Task objective: Of the entries below, copy only those lines that contain the word "agent".

Data extracts:
****************************************

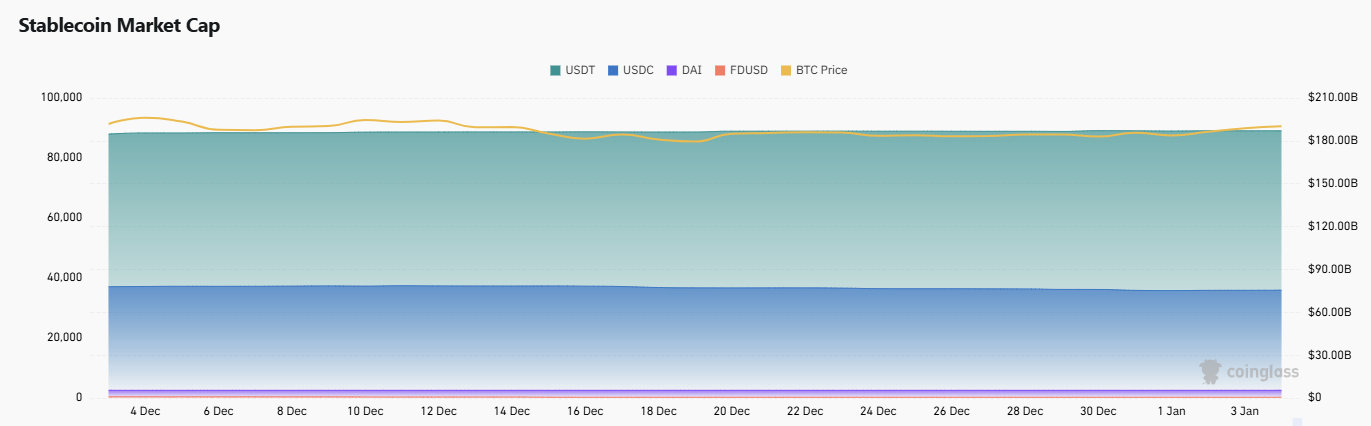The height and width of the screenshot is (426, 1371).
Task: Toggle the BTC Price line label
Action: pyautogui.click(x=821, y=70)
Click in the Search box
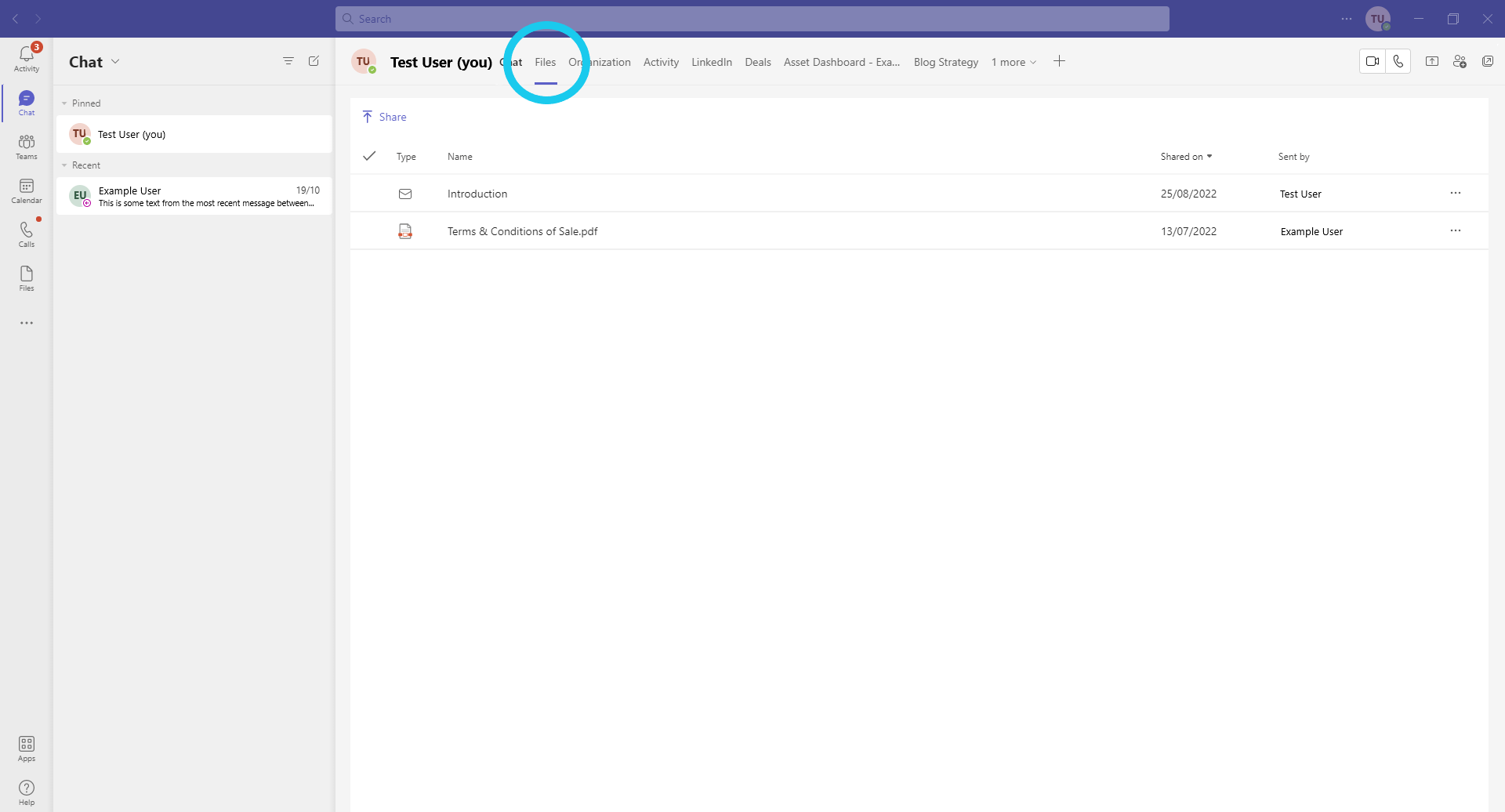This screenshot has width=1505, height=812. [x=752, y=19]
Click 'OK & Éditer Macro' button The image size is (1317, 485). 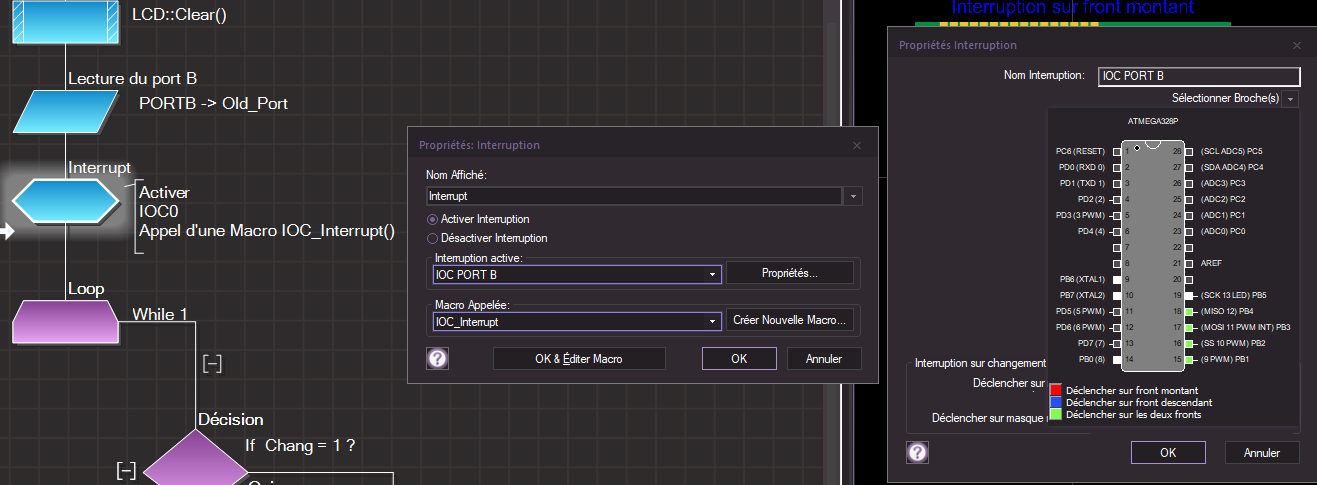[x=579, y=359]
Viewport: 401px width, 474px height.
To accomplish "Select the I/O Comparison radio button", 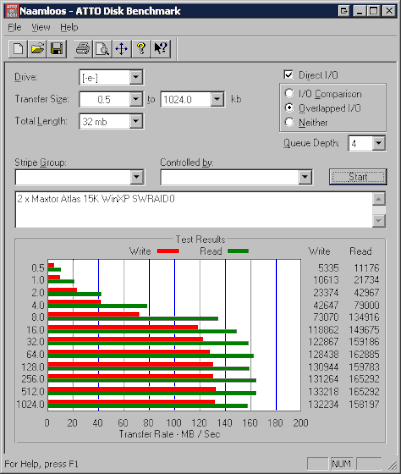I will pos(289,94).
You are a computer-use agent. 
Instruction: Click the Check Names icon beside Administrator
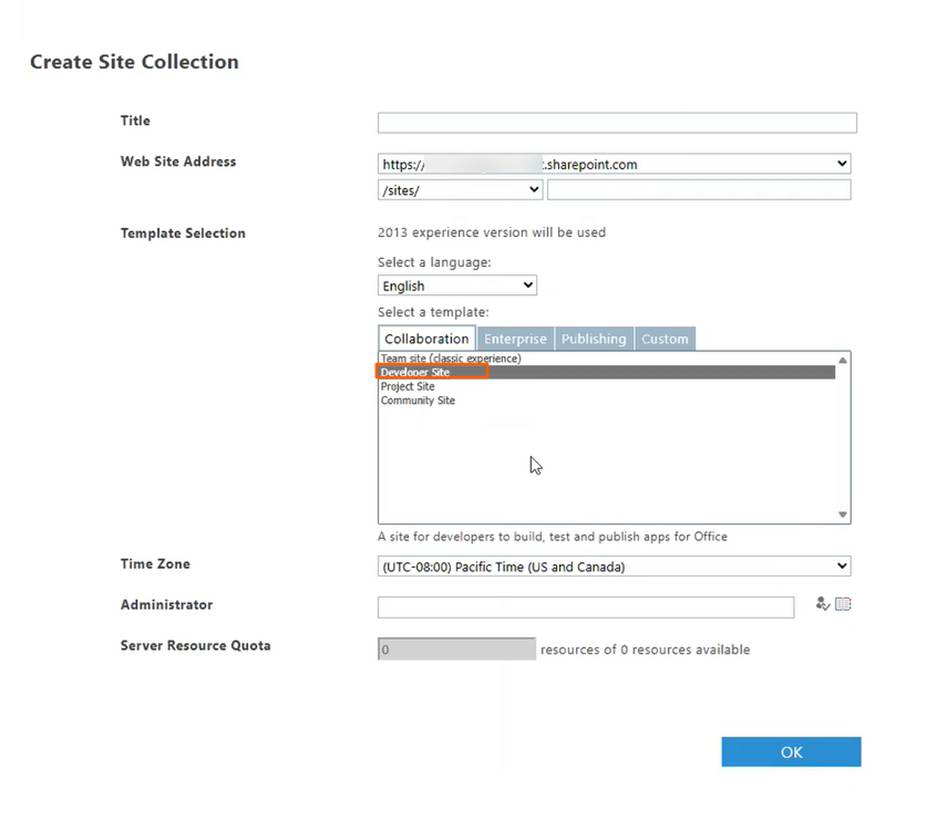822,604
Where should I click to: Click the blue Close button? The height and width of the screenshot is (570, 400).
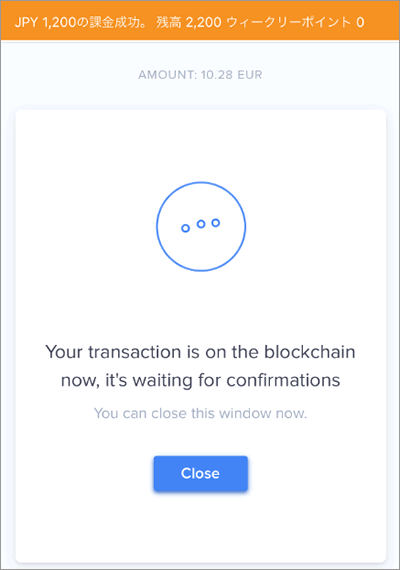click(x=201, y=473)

****************************************

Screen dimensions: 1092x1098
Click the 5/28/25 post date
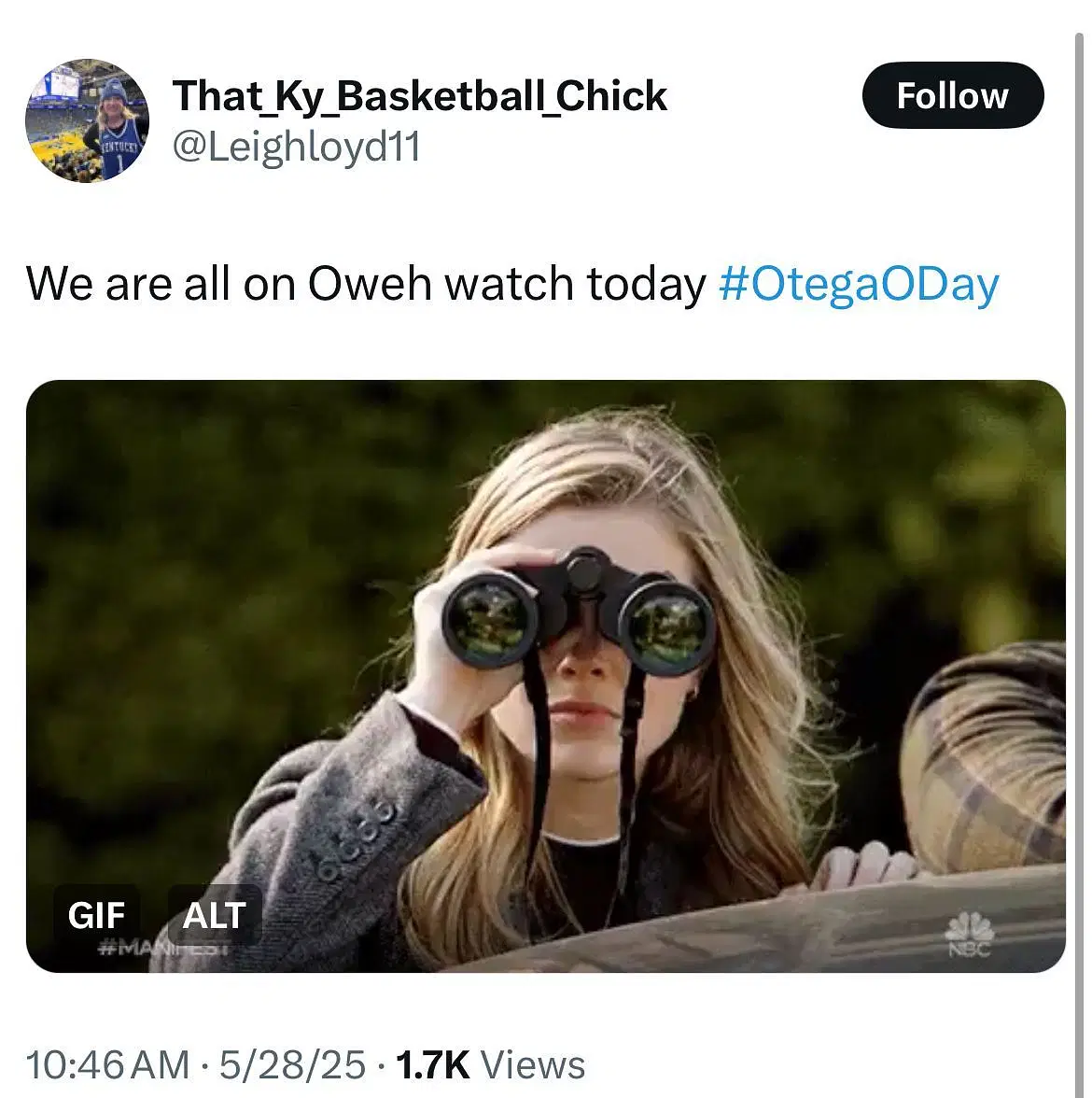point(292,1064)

****************************************

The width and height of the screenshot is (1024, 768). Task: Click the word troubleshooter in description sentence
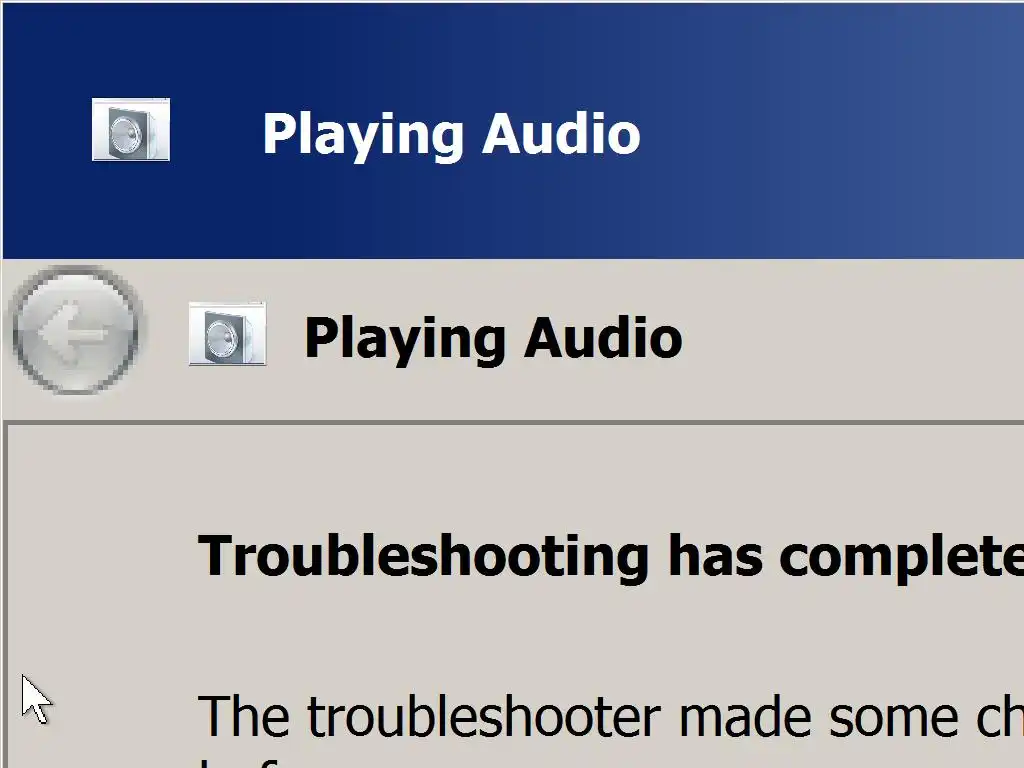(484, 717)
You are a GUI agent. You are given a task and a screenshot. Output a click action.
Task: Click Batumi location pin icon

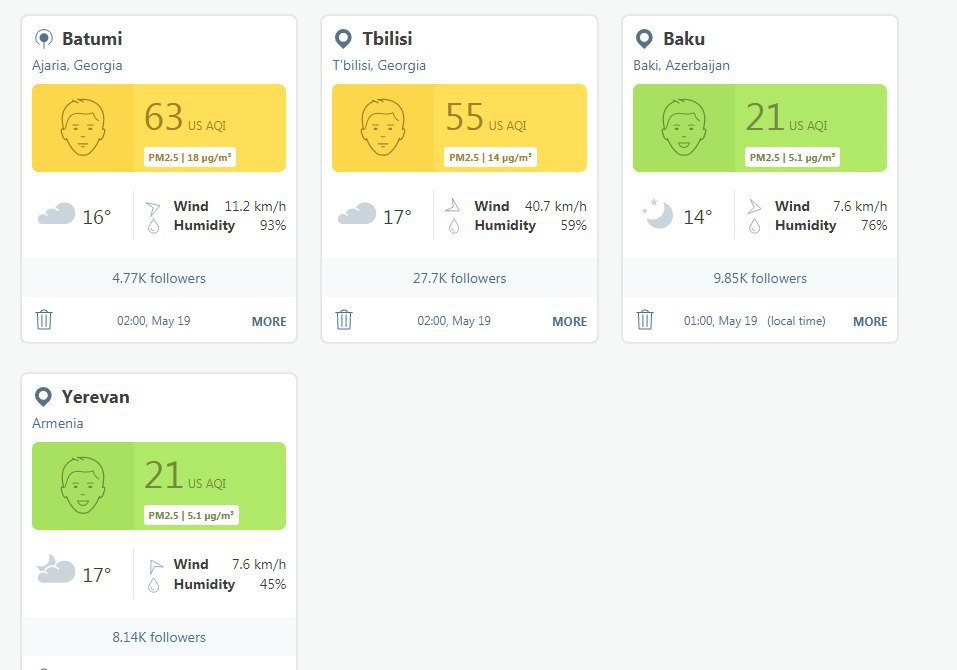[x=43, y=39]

****************************************

Solution below:
You are a computer-use agent. 
You are a GUI agent. You are given a task and a screenshot. Output a click action.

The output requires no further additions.